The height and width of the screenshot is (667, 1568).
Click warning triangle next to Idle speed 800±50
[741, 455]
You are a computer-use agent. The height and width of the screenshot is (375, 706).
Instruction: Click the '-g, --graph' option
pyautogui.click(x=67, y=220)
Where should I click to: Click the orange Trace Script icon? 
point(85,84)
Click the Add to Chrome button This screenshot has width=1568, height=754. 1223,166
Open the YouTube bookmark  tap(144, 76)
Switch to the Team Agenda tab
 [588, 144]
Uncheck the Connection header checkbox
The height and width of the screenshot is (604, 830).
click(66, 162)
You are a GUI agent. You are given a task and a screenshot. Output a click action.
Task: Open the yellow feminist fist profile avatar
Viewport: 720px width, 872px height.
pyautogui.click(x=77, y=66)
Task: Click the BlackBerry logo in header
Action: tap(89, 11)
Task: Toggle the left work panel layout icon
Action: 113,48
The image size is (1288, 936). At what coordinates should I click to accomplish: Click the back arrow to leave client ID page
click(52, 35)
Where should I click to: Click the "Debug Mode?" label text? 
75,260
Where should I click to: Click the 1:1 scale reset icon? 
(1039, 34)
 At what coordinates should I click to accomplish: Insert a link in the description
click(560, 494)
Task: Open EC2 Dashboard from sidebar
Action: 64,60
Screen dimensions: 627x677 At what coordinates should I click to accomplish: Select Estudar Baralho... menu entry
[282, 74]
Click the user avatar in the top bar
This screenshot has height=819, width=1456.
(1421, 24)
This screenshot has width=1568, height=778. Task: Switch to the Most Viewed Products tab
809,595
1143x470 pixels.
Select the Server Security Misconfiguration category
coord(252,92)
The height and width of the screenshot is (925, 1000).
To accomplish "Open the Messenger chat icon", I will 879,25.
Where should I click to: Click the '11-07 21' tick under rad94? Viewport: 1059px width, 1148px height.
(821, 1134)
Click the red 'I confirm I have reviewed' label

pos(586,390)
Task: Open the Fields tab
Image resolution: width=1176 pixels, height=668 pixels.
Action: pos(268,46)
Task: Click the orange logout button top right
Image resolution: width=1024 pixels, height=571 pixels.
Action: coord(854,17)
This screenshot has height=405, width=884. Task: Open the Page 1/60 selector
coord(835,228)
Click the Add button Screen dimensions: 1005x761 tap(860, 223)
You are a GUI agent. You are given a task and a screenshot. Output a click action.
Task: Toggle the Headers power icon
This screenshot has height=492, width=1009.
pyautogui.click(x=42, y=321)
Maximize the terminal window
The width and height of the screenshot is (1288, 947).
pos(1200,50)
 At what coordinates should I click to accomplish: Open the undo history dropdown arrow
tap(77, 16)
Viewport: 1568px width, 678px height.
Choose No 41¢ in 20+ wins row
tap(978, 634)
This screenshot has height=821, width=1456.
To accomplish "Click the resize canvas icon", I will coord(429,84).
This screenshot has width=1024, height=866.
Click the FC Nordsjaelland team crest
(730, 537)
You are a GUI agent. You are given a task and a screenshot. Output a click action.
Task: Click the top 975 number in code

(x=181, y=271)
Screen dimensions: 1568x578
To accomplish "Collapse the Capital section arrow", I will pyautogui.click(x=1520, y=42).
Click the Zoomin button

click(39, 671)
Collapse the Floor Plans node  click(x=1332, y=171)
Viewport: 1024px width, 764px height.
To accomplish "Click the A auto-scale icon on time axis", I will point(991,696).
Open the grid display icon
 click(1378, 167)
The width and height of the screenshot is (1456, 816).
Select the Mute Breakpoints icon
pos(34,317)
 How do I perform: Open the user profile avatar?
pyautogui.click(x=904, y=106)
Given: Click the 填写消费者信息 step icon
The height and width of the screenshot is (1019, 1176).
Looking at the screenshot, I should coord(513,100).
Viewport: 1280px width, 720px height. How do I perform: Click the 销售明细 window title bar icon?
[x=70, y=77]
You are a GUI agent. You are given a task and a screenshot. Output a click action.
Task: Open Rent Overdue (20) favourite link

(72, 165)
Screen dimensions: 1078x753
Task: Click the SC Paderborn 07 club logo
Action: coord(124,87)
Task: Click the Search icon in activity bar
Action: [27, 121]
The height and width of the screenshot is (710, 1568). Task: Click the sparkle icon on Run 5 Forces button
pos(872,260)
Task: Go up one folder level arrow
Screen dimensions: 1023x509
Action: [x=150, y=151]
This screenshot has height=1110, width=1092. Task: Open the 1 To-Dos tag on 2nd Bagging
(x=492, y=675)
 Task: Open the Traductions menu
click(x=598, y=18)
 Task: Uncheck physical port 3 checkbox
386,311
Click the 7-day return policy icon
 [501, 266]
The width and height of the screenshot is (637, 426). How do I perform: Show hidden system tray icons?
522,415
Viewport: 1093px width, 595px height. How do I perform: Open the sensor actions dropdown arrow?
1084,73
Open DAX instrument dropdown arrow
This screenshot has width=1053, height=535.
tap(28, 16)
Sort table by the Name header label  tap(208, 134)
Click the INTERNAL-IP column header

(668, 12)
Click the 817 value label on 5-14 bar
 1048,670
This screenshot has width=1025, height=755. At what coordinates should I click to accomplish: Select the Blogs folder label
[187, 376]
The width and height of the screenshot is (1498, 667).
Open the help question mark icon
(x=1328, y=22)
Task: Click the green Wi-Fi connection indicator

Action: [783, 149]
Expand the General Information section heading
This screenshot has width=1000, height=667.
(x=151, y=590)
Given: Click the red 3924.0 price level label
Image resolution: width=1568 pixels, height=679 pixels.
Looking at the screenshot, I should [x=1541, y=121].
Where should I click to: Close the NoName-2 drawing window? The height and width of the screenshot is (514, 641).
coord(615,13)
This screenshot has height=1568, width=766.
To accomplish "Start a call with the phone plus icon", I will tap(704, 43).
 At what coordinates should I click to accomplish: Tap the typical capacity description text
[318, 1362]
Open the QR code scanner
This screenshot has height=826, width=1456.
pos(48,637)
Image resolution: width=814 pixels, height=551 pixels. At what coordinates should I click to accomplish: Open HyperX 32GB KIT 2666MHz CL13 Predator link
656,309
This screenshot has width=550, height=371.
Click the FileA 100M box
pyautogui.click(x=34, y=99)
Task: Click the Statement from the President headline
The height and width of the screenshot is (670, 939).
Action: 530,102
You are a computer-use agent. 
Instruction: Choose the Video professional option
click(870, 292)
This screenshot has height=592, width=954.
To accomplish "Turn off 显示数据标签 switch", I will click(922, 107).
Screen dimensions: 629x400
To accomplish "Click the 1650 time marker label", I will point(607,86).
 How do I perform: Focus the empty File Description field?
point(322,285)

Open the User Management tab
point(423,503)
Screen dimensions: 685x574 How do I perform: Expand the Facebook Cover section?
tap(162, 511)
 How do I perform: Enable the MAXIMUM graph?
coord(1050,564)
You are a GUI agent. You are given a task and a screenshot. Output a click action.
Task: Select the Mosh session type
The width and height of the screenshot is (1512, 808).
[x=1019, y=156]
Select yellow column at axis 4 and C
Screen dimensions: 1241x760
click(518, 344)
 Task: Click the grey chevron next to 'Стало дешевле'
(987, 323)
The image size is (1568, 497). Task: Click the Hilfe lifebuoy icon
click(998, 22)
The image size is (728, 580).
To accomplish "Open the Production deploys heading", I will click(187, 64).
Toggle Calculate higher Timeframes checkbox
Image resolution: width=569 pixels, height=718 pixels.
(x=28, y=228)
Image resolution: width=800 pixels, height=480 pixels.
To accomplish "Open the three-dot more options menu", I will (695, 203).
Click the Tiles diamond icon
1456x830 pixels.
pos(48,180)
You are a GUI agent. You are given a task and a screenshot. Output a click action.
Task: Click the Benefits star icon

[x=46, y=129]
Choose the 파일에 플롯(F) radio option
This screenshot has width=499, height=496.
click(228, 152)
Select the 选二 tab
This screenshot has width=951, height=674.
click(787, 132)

**Stated problem:** Copy all of the data above again line for line, with no changes.

**The solution:**
The height and width of the screenshot is (667, 1568).
Click warning triangle next to Idle speed 800±50
[741, 455]
You are a computer-use agent. The height and width of the screenshot is (375, 706).
Instruction: Click the '-g, --graph' option
pyautogui.click(x=67, y=220)
Where should I click to: Click the orange Trace Script icon? 
point(85,84)
Click the Add to Chrome button This screenshot has width=1568, height=754. 1223,166
Open the YouTube bookmark  tap(144, 76)
Switch to the Team Agenda tab
 [588, 144]
Uncheck the Connection header checkbox
The height and width of the screenshot is (604, 830).
click(66, 162)
You are a GUI agent. You are given a task and a screenshot. Output a click action.
Task: Open the yellow feminist fist profile avatar
Viewport: 720px width, 872px height.
pyautogui.click(x=77, y=66)
Task: Click the BlackBerry logo in header
Action: tap(89, 11)
Task: Toggle the left work panel layout icon
Action: 113,48
The image size is (1288, 936). At what coordinates should I click to accomplish: Click the back arrow to leave client ID page
click(52, 35)
Where should I click to: Click the "Debug Mode?" label text? 
75,260
Where should I click to: Click the 1:1 scale reset icon? 
(1039, 34)
 At what coordinates should I click to accomplish: Insert a link in the description
click(560, 494)
Task: Open EC2 Dashboard from sidebar
Action: 64,60
Screen dimensions: 627x677 At what coordinates should I click to accomplish: Select Estudar Baralho... menu entry
[282, 74]
Click the user avatar in the top bar
This screenshot has height=819, width=1456.
(1421, 24)
This screenshot has width=1568, height=778. Task: Switch to the Most Viewed Products tab
809,595
1143x470 pixels.
Select the Server Security Misconfiguration category
coord(252,92)
The height and width of the screenshot is (925, 1000).
To accomplish "Open the Messenger chat icon", I will 879,25.
Where should I click to: Click the '11-07 21' tick under rad94? Viewport: 1059px width, 1148px height.
(821, 1134)
Click the red 'I confirm I have reviewed' label

pos(586,390)
Task: Open the Fields tab
Image resolution: width=1176 pixels, height=668 pixels.
Action: pos(268,46)
Task: Click the orange logout button top right
Image resolution: width=1024 pixels, height=571 pixels.
Action: coord(854,17)
This screenshot has height=405, width=884. Task: Open the Page 1/60 selector
coord(835,228)
Click the Add button Screen dimensions: 1005x761 tap(860, 223)
You are a GUI agent. You are given a task and a screenshot. Output a click action.
Task: Toggle the Headers power icon
This screenshot has height=492, width=1009.
pyautogui.click(x=42, y=321)
Maximize the terminal window
The width and height of the screenshot is (1288, 947).
pos(1200,50)
 At what coordinates should I click to accomplish: Open the undo history dropdown arrow
tap(77, 16)
Viewport: 1568px width, 678px height.
Choose No 41¢ in 20+ wins row
tap(978, 634)
This screenshot has height=821, width=1456.
To accomplish "Click the resize canvas icon", I will coord(429,84).
This screenshot has width=1024, height=866.
Click the FC Nordsjaelland team crest
(730, 537)
You are a GUI agent. You are given a task and a screenshot. Output a click action.
Task: Click the top 975 number in code

(x=181, y=271)
Screen dimensions: 1568x578
To accomplish "Collapse the Capital section arrow", I will pyautogui.click(x=1520, y=42).
Click the Zoomin button

click(39, 671)
Collapse the Floor Plans node  click(x=1332, y=171)
Viewport: 1024px width, 764px height.
To accomplish "Click the A auto-scale icon on time axis", I will point(991,696).
Open the grid display icon
 click(1378, 167)
The width and height of the screenshot is (1456, 816).
Select the Mute Breakpoints icon
pos(34,317)
 How do I perform: Open the user profile avatar?
pyautogui.click(x=904, y=106)
Given: Click the 填写消费者信息 step icon
The height and width of the screenshot is (1019, 1176).
Looking at the screenshot, I should coord(513,100).
Viewport: 1280px width, 720px height. How do I perform: Click the 销售明细 window title bar icon?
[x=70, y=77]
You are a GUI agent. You are given a task and a screenshot. Output a click action.
Task: Open Rent Overdue (20) favourite link

(72, 165)
Screen dimensions: 1078x753
Task: Click the SC Paderborn 07 club logo
Action: coord(124,87)
Task: Click the Search icon in activity bar
Action: [27, 121]
The height and width of the screenshot is (710, 1568). Task: Click the sparkle icon on Run 5 Forces button
pos(872,260)
Task: Go up one folder level arrow
Screen dimensions: 1023x509
Action: [x=150, y=151]
This screenshot has height=1110, width=1092. Task: Open the 1 To-Dos tag on 2nd Bagging
(x=492, y=675)
 Task: Open the Traductions menu
click(x=598, y=18)
 Task: Uncheck physical port 3 checkbox
386,311
Click the 7-day return policy icon
 [501, 266]
The width and height of the screenshot is (637, 426). How do I perform: Show hidden system tray icons?
522,415
Viewport: 1093px width, 595px height. How do I perform: Open the sensor actions dropdown arrow?
1084,73
Open DAX instrument dropdown arrow
This screenshot has width=1053, height=535.
tap(28, 16)
Sort table by the Name header label  tap(208, 134)
Click the INTERNAL-IP column header

(668, 12)
Click the 817 value label on 5-14 bar
 1048,670
This screenshot has width=1025, height=755. At what coordinates should I click to accomplish: Select the Blogs folder label
[187, 376]
The width and height of the screenshot is (1498, 667).
Open the help question mark icon
(x=1328, y=22)
Task: Click the green Wi-Fi connection indicator

Action: [783, 149]
Expand the General Information section heading
This screenshot has width=1000, height=667.
(x=151, y=590)
Given: Click the red 3924.0 price level label
Image resolution: width=1568 pixels, height=679 pixels.
Looking at the screenshot, I should [x=1541, y=121].
Where should I click to: Close the NoName-2 drawing window? The height and width of the screenshot is (514, 641).
coord(615,13)
This screenshot has height=1568, width=766.
To accomplish "Start a call with the phone plus icon", I will tap(704, 43).
 At what coordinates should I click to accomplish: Tap the typical capacity description text
[318, 1362]
Open the QR code scanner
This screenshot has height=826, width=1456.
pos(48,637)
Image resolution: width=814 pixels, height=551 pixels. At what coordinates should I click to accomplish: Open HyperX 32GB KIT 2666MHz CL13 Predator link
656,309
This screenshot has width=550, height=371.
Click the FileA 100M box
pyautogui.click(x=34, y=99)
Task: Click the Statement from the President headline
The height and width of the screenshot is (670, 939).
Action: 530,102
You are a computer-use agent. 
Instruction: Choose the Video professional option
click(870, 292)
This screenshot has height=592, width=954.
To accomplish "Turn off 显示数据标签 switch", I will click(922, 107).
Screen dimensions: 629x400
To accomplish "Click the 1650 time marker label", I will point(607,86).
 How do I perform: Focus the empty File Description field?
point(322,285)

Open the User Management tab
point(423,503)
Screen dimensions: 685x574 How do I perform: Expand the Facebook Cover section?
tap(162, 511)
 How do I perform: Enable the MAXIMUM graph?
coord(1050,564)
You are a GUI agent. You are given a task and a screenshot. Output a click action.
Task: Select the Mosh session type
The width and height of the screenshot is (1512, 808).
[x=1019, y=156]
Select yellow column at axis 4 and C
Screen dimensions: 1241x760
click(518, 344)
 Task: Click the grey chevron next to 'Стало дешевле'
(987, 323)
The image size is (1568, 497). Task: Click the Hilfe lifebuoy icon
click(998, 22)
The image size is (728, 580).
To accomplish "Open the Production deploys heading", I will click(187, 64).
Toggle Calculate higher Timeframes checkbox
Image resolution: width=569 pixels, height=718 pixels.
(x=28, y=228)
Image resolution: width=800 pixels, height=480 pixels.
To accomplish "Open the three-dot more options menu", I will (695, 203).
Click the Tiles diamond icon
1456x830 pixels.
pos(48,180)
You are a GUI agent. You are given a task and a screenshot. Output a click action.
Task: Click the Benefits star icon

[x=46, y=129]
Choose the 파일에 플롯(F) radio option
This screenshot has width=499, height=496.
click(228, 152)
Select the 选二 tab
This screenshot has width=951, height=674.
click(787, 132)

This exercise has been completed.